Dosage adjustment is recommended with concomitant use of strong CYP3A4 enzyme inducers or UGT inducers, which include certain AEDs [see Drug Interactions (7.1, 7.2)].

Conversion to Monotherapy for Pediatric Patients (Aged 4-16 Years)

Patients receiving concomitant AEDs may be converted to monotherapy by initiating treatment with TRILEPTAL at approximately 8 to 10 mg/kg/day given twice a day, while simultaneously initiating the reduction of the dose of the concomitant AEDs. The concomitant AEDs can be completely withdrawn over 3 to 6 weeks, while TRILEPTAL may be increased as clinically indicated by a maximum increment of 10 mg/kg/day at approximately weekly intervals to achieve the recommended daily dose.
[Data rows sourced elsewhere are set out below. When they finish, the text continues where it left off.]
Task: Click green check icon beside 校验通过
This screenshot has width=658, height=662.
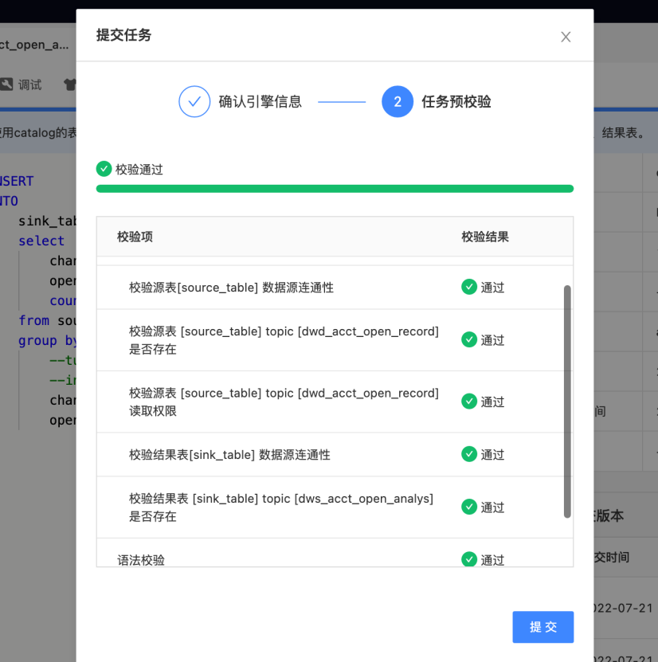Action: pyautogui.click(x=104, y=169)
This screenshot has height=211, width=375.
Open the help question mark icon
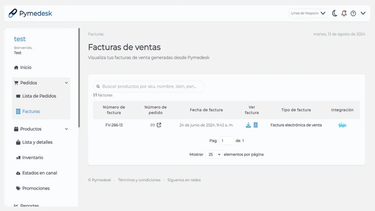353,14
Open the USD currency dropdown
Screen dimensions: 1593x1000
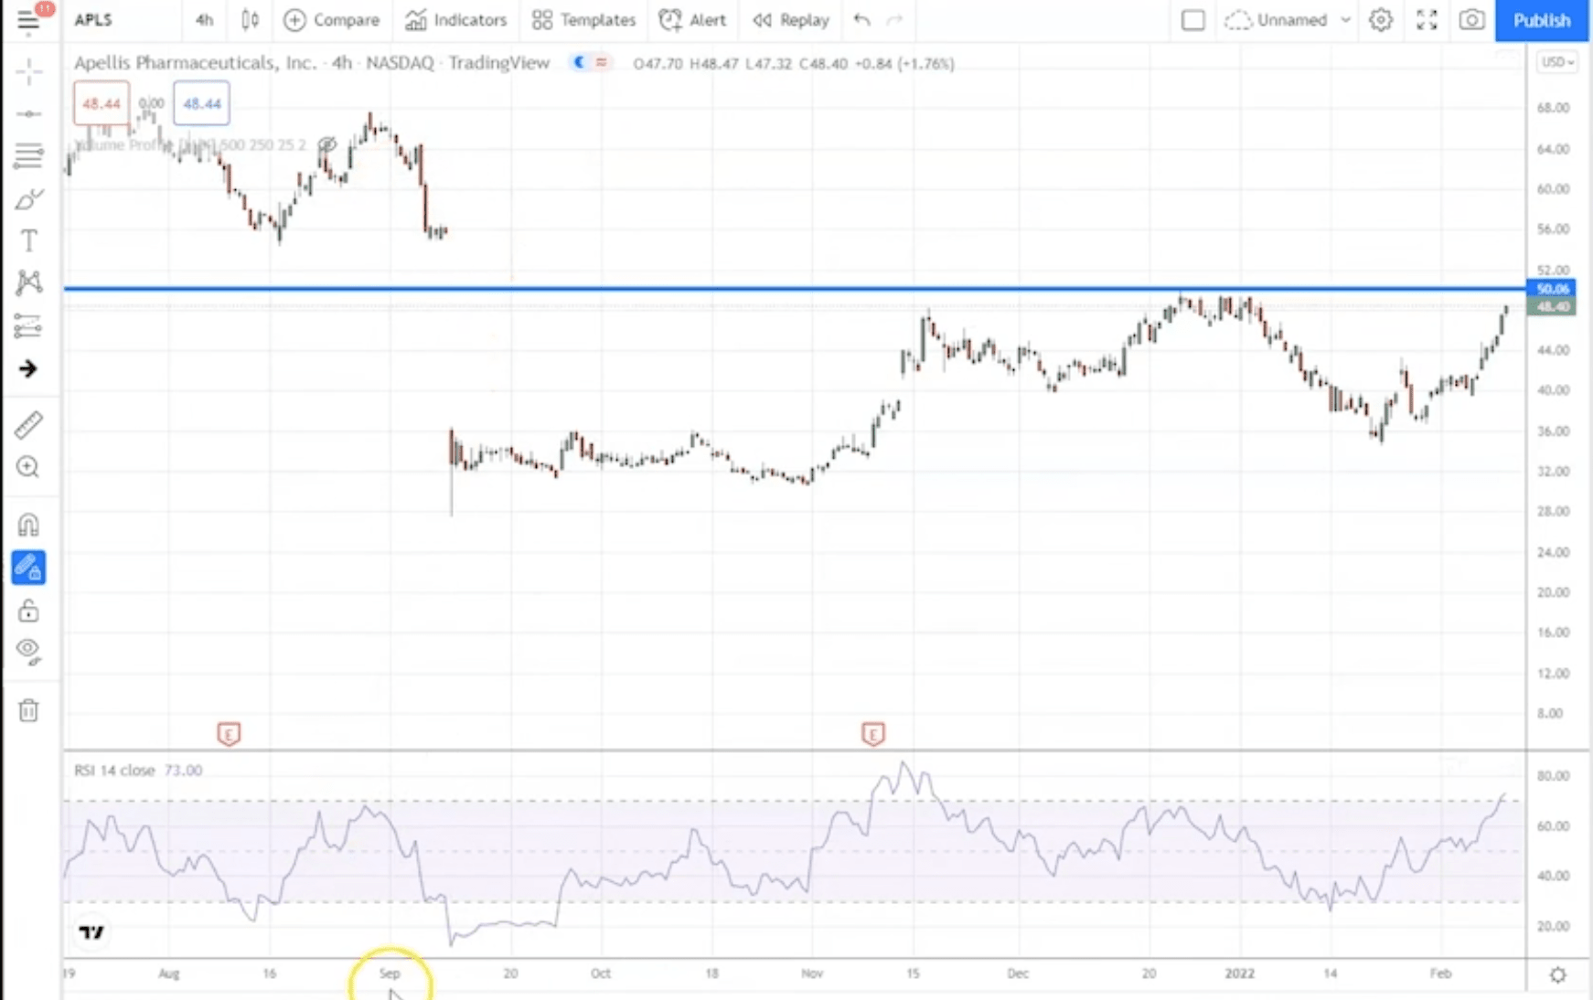pyautogui.click(x=1556, y=62)
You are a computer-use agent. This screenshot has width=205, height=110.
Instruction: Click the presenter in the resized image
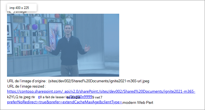click(68, 50)
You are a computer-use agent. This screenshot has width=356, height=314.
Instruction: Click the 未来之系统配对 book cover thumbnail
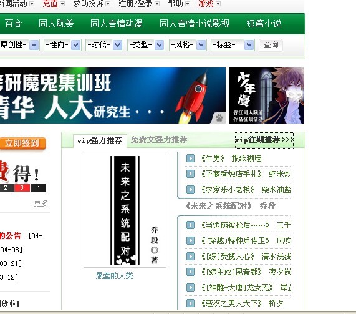(x=125, y=210)
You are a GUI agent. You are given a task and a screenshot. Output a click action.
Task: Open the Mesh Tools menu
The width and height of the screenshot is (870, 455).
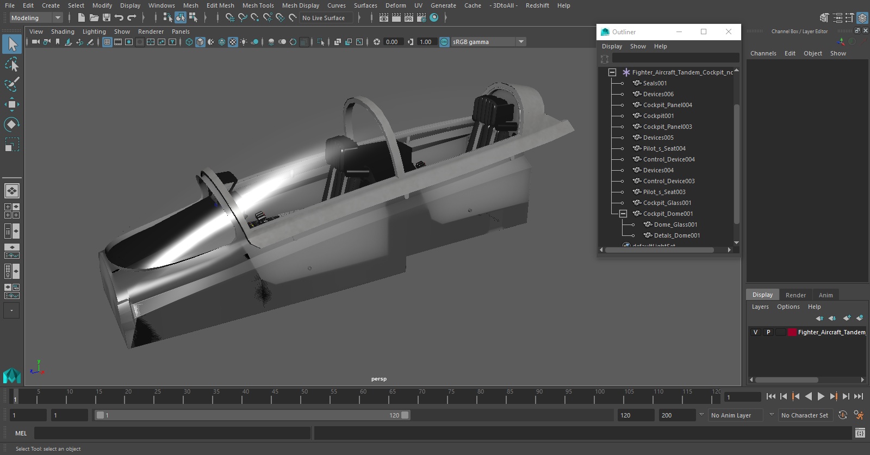coord(258,5)
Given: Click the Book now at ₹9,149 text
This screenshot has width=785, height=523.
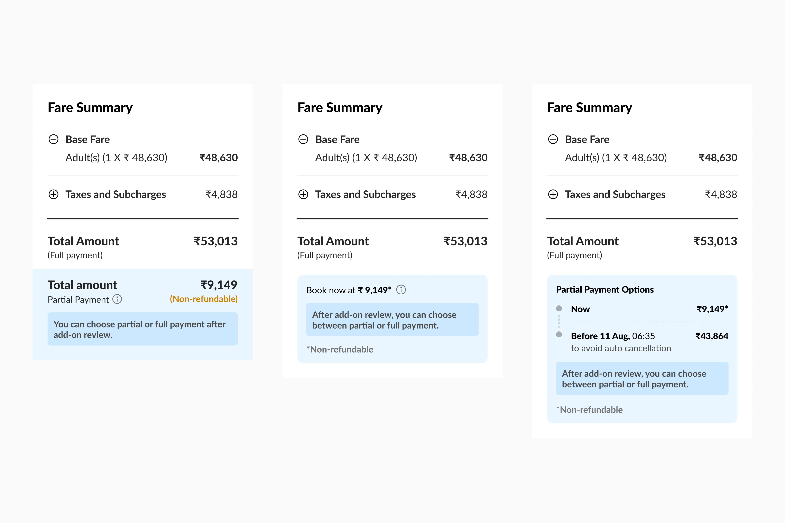Looking at the screenshot, I should (348, 290).
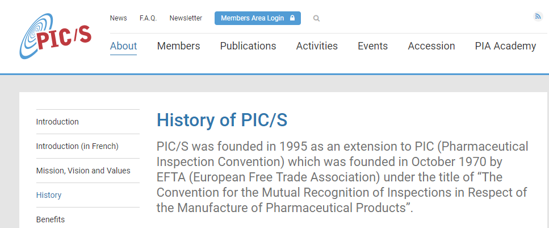Open Introduction (in French) sidebar link
The height and width of the screenshot is (228, 549).
pyautogui.click(x=77, y=146)
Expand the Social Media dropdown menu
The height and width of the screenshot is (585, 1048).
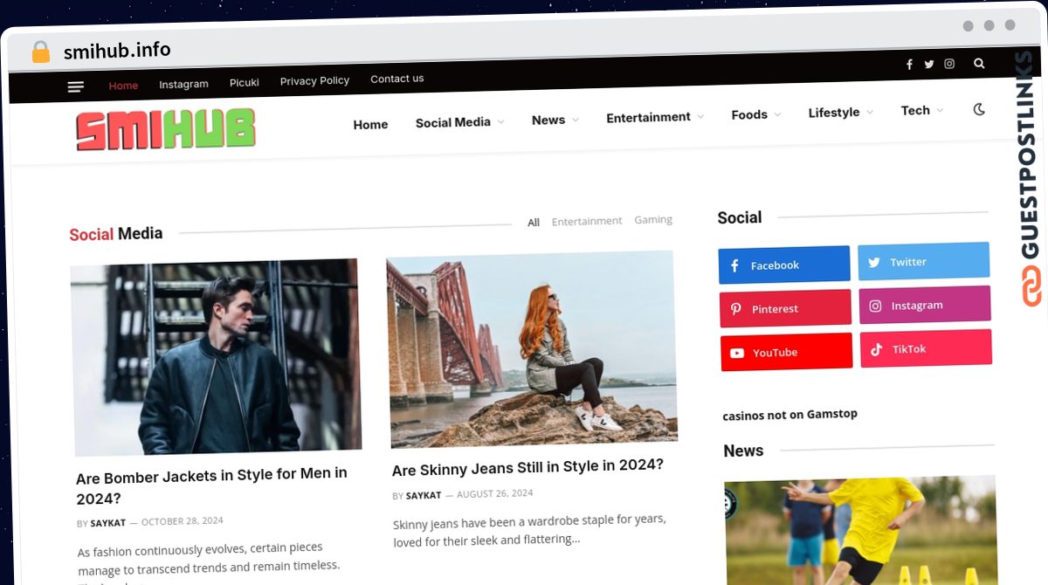(459, 122)
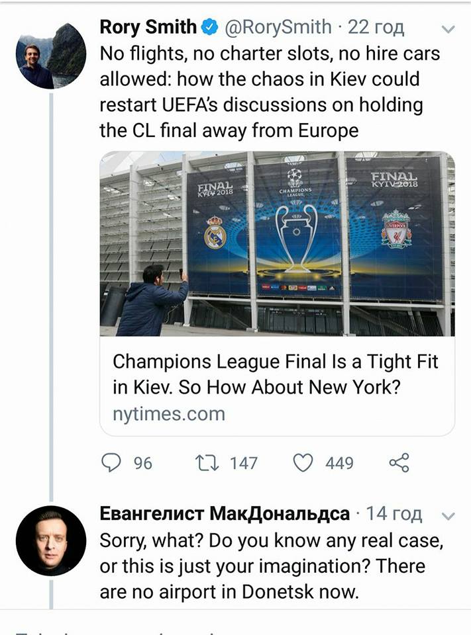
Task: Open options chevron on the reply
Action: 448,516
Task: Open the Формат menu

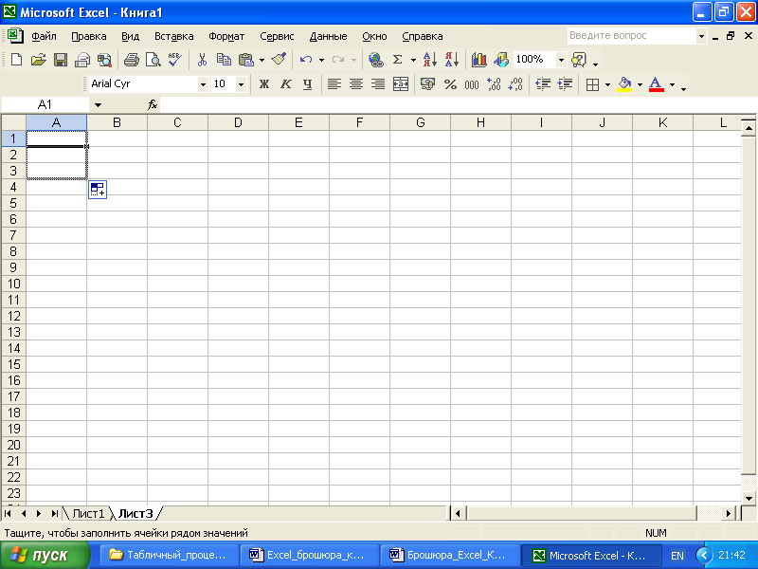Action: point(226,36)
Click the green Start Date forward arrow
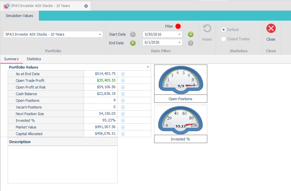Viewport: 291px width, 191px height. tap(191, 34)
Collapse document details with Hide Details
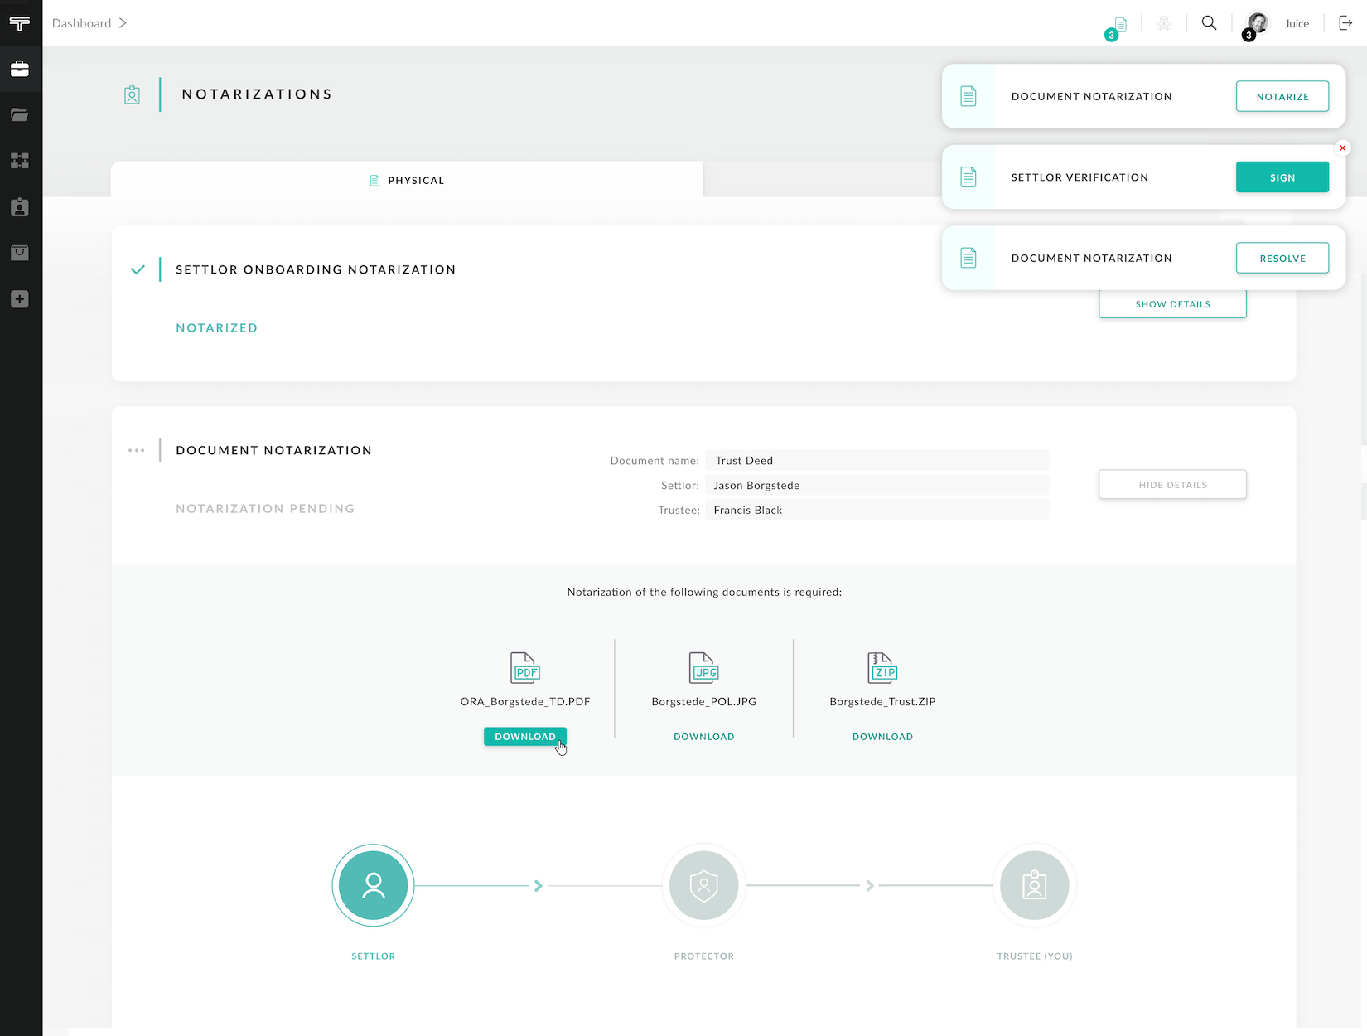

Patients should be observed closely during this transition phase.

The recommended total daily dose of TRILEPTAL is shown in Table 1.

Initiation of Monotherapy for Pediatric Patients (Aged 4-16 Years)

Patients not currently being treated with AEDs may have monotherapy initiated with TRILEPTAL. In these patients, initiate TRILEPTAL at a dose of 8 to 10 mg/kg/day given twice a day. The dose should be increased by 5 mg/kg/day every third day to the recommended daily dose shown in the table below.

Dosage Modification for Patients With Renal Impairment

In patients with impaired renal function (creatinine clearance < 30 mL/min), initiate TRILEPTAL at one-half the usual starting dose (300 mg/day, given twice a day), and increase slowly to achieve the desired clinical response [see Clinical Pharmacology (12.3)].

Administration Information

TRILEPTAL can be taken with or without food [see Clinical Pharmacology (12.3)].

Before using TRILEPTAL oral suspension, shake the bottle well and prepare the dose immediately afterwards. The prescribed amount of oral suspension should be withdrawn from the bottle using the oral dosing syringe supplied. TRILEPTAL oral suspension can be mixed in a small glass of water just prior to administration, or alternatively, may be swallowed directly from the syringe. After each use, close the bottle and rinse the syringe with warm water, and allow it to dry thoroughly.

TRILEPTAL oral suspension and TRILEPTAL film-coated tablets may be interchanged at equal doses.